New planning legislation enters NSW Parliament

NSW can begin the task of ‘’rebooting its planning regime’’ with legislation to govern the system introduced into the Lower House yesterday, the Property Council of Australia says.

Despite having a fair way to go before becoming law, the introduction has pleased the NSW executive director, Glenn Byres. He said yesterday: "Chronic housing shortages, crippling red tape and high hurdles to investment are legacies of the current system - and it needs to be junked.

"We desperately need a fresh start and the case for rebuilding confidence among investors, councils and the community is compelling.’’

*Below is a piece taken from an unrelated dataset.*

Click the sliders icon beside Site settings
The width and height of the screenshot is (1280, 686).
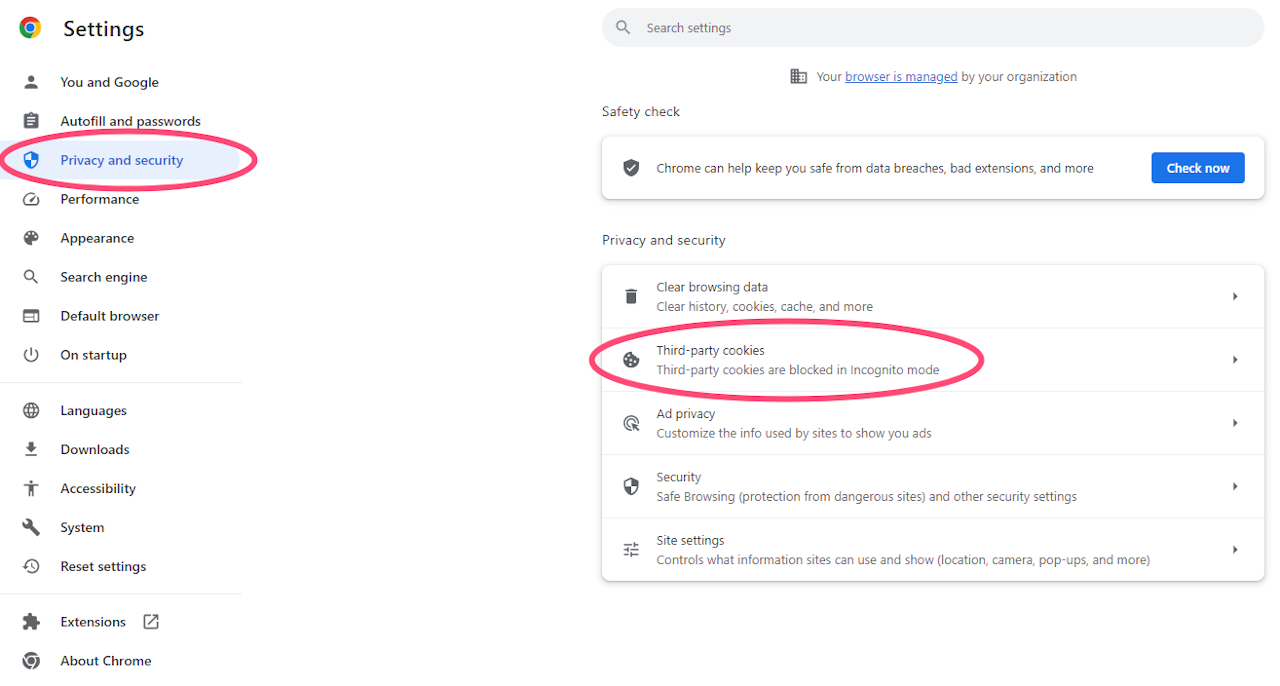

Byres said a clear set of rules, applied objectively, with depoliticised development assessment, more e-planning and fewer planning policies, were all features of best-practice planning.

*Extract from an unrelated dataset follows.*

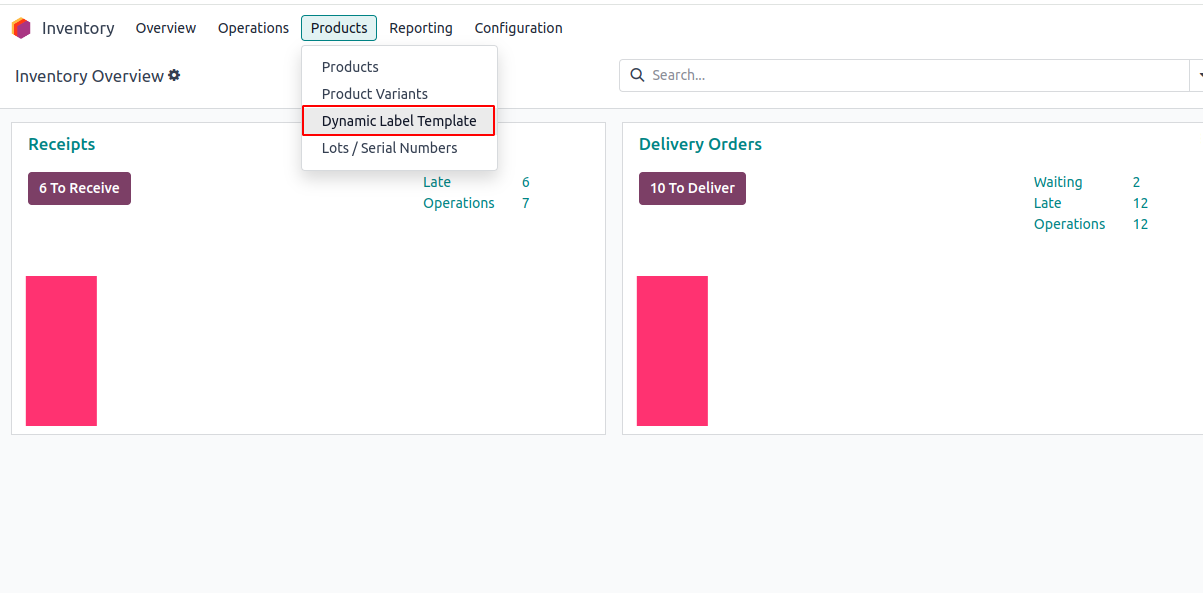Click the 10 To Deliver button
The width and height of the screenshot is (1203, 593).
coord(692,188)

"The new legislation won't please everyone,’’ he said. ‘’Demands and foot-stamping by local government saw the application of code assessment stripped back.’’

He said there had been other concessions to councils and self-appointed community groups ‘’who chose volume over valid argument in the public debate’’.

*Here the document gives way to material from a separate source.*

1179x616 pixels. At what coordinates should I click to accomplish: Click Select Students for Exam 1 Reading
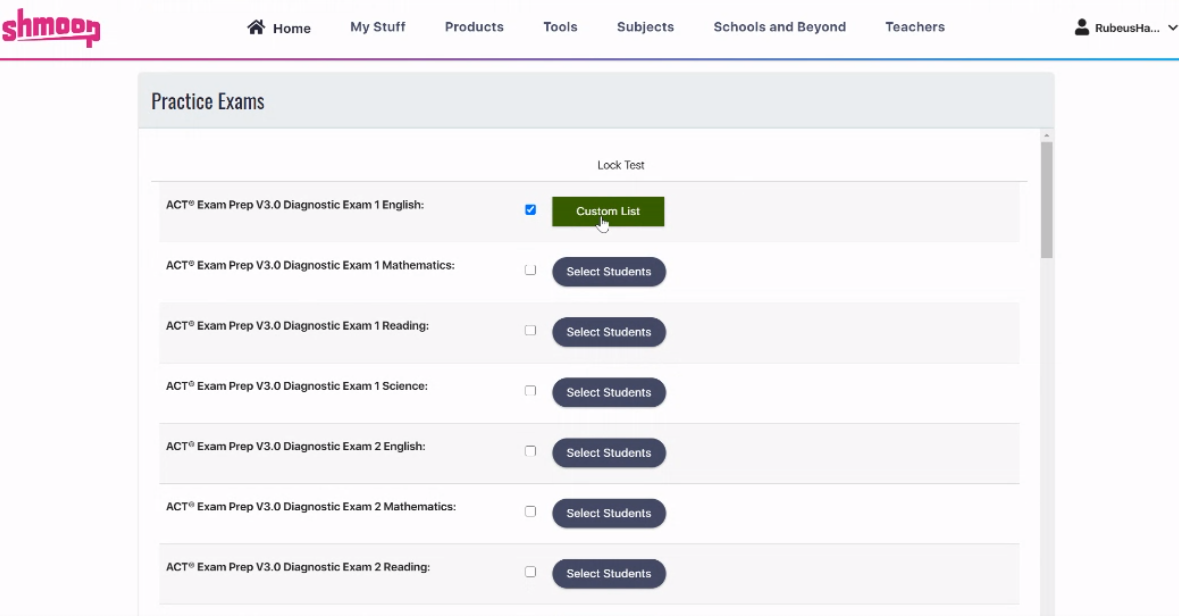[x=609, y=331]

"Industry also needs comfort that vigilance and discipline will apply to implementation and an acknowledgement that the reform task is continuous.

"NSW is in an endless chase for capital, so embedding the new system quickly will help us secure the next wave of investment needed to sustain prosperity.’’

Byres said the property industry generated one-in-10 jobs in NSW and pays over $18 billion in salaries to workers and families across the state. Its members own, finance, manage and develop the nation's major commercial office, retail, industrial, hotel, retirement living and residential assets.

"But the pending legislation - coupled with meaningful cultural reform and real accountability - can signal the start of a more contemporary system.

"We hope all parliamentarians give a tick to better planning laws."